THE IDEA THAT airline service between the United States and London could be disrupted by a dispute between governments sounded so absurd that not many people took it seriously.Yet that was the prospect right up to the last minute, when negotiators finally agreed the other day on the terms of a new air treaty between the two allies. The difficulty in reaching that agreement underlines the importance of airline revenues to national economies and the problems that exist in trying to rationalize what is, in anybody's terms, a chaotic situation.
It is probably true, as both American and British officials insist, that the final agreement was a good one for both governments. It leaves most of the airlines concerned unhappy but with an arrangement that they cannot validly denounce as unworkable or unfair. The British did settle for substantially less than they originally wanted. They had sought an agreement under which the air traffic would be divided equally between the carriers of the two countries, an arrangement that would have improved substantially their international balance of payments situation. They accepted one more flexible than that, but it opens up some new American cities to their airlines and curtails competition on some routes.
Whether the agreement is good for the consumers remains to be seen. The reduction in the number of trans-Atlantic flights should mean fewer empty seats. Bigger payloads, in turn, should result - in theory, at least - in lower fares. But we will have to see those lower fares before we can be sure about that. The way the price of international air travel is fixed - by agreement among the airlines - is not particularly conducive to cheap fares. Much more likely to help air travellers is the no-reservation, low-fare service that Laker Airways hopes to start between New York and London in the fall.

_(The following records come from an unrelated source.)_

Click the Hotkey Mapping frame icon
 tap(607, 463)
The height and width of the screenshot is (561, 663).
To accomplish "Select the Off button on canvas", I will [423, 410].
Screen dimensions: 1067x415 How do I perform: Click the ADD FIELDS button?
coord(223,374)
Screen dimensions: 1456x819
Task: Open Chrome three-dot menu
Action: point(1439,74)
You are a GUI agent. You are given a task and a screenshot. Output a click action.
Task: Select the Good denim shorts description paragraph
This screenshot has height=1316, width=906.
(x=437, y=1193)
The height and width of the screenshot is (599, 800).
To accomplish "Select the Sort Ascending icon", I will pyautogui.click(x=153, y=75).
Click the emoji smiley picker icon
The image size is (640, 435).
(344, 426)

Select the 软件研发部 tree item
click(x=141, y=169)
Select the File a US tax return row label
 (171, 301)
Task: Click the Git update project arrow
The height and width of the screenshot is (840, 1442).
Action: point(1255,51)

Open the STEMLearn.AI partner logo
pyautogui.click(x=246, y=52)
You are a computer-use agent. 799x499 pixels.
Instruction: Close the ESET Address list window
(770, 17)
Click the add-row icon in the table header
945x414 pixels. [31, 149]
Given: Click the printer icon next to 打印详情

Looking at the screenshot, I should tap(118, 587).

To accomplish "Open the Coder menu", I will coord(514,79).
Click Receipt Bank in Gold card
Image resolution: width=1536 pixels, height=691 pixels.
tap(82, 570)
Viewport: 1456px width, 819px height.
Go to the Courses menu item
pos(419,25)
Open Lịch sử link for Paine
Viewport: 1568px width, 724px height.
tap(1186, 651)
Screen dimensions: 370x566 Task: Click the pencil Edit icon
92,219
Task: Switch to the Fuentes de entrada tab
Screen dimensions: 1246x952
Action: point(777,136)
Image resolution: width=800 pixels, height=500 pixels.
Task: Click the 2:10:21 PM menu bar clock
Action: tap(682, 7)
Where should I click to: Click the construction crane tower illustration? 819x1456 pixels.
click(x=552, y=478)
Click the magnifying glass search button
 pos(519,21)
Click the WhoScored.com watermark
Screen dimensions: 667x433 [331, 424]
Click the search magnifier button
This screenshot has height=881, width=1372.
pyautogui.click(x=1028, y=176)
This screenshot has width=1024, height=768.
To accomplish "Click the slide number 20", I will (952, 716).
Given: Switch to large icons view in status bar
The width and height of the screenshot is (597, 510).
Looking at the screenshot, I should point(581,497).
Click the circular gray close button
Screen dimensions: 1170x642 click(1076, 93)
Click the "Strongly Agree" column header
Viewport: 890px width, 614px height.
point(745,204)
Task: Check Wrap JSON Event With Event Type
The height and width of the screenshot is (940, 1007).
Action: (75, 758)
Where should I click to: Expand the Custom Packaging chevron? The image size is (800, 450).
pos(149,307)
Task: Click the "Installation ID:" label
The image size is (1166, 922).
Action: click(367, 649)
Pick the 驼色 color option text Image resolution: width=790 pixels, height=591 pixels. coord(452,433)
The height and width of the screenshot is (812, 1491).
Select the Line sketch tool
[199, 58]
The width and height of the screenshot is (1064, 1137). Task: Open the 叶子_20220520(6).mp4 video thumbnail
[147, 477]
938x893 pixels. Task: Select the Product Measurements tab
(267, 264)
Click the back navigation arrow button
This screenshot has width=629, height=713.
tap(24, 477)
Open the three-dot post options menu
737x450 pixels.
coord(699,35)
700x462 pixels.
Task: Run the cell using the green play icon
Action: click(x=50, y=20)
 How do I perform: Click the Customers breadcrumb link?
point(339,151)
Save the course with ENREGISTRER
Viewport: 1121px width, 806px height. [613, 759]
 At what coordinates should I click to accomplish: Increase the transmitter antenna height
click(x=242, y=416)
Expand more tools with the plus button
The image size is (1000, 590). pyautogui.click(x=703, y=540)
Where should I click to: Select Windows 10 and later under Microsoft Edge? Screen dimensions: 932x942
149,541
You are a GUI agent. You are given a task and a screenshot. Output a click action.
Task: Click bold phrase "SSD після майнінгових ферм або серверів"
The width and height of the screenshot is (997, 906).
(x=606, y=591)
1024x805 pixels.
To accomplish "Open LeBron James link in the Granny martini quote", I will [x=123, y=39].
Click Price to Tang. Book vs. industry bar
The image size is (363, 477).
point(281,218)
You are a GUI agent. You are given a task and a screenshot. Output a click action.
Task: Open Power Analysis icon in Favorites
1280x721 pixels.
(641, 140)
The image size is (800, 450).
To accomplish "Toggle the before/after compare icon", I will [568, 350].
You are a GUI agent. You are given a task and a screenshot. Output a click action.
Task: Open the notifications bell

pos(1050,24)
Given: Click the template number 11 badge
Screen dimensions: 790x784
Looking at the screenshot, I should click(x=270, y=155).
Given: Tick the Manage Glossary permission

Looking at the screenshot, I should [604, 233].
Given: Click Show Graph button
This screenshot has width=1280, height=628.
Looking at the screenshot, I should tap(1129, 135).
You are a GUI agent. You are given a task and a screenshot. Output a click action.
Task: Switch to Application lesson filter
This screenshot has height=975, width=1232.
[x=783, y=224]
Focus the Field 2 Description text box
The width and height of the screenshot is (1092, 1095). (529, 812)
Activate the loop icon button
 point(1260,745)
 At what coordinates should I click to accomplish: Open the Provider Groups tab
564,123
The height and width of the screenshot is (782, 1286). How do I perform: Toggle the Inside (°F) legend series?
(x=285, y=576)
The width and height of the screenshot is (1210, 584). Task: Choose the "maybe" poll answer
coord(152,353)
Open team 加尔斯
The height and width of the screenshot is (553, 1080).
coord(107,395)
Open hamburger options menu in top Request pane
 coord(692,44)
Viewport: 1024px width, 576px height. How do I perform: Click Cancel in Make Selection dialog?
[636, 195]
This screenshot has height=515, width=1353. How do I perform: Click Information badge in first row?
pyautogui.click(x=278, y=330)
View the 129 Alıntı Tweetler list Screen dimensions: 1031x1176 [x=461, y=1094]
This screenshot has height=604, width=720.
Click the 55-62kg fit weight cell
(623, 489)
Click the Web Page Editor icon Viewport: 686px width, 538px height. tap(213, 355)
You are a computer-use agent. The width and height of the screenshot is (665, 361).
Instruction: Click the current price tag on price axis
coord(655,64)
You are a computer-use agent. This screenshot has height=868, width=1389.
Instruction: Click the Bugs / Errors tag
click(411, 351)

It seems likely that this agreement is only the first of many in which bilateral air rights between the United States and other countries are renegotiated. American international airlines have done so well economically, in comparison with their foreign competitors, that the interest in reducing competition and splitting passenger loads is great. It was vital that the negotiations with the British not set a precedent that other governments could use in demanding sharp limitations on the existing rights of American airlines. In this particular, it seems to us, the United States got about as good a treaty as it could have expected.